| DATASET EXCERPTS |
—————
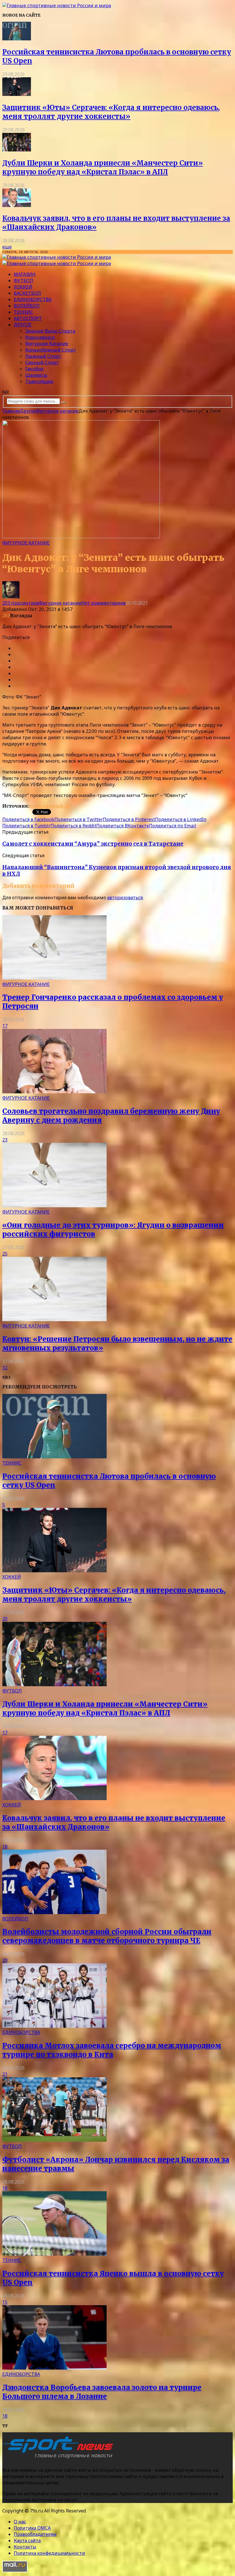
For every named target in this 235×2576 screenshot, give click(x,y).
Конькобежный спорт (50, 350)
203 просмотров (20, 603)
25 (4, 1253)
—————
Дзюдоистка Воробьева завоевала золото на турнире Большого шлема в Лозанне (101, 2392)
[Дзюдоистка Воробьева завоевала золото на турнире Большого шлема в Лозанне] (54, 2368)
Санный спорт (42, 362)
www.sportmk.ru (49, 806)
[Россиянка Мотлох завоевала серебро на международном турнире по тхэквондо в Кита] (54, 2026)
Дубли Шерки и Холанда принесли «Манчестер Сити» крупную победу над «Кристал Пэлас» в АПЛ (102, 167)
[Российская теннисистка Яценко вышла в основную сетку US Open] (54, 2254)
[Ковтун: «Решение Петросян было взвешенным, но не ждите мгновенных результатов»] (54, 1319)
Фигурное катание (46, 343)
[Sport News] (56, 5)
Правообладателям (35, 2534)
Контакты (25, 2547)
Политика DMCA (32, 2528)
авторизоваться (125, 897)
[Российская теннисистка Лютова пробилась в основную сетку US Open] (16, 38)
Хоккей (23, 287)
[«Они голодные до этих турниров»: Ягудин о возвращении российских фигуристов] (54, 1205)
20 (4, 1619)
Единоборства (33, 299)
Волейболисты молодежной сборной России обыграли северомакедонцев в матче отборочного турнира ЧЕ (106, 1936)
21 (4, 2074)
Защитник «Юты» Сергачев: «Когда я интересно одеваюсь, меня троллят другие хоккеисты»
—————
| EXERCISE DESCRIPTION |
In the listing above, find the line with "For every named" and the line with "25 (4, 1253)", then print exactly those two lines and every line between them, and nothing more.

| SOLUTION TO THIS PROBLEM |
For every named target in this 235×2576 screenshot, give click(x,y).
Конькобежный спорт (50, 350)
203 просмотров (20, 603)
25 (4, 1253)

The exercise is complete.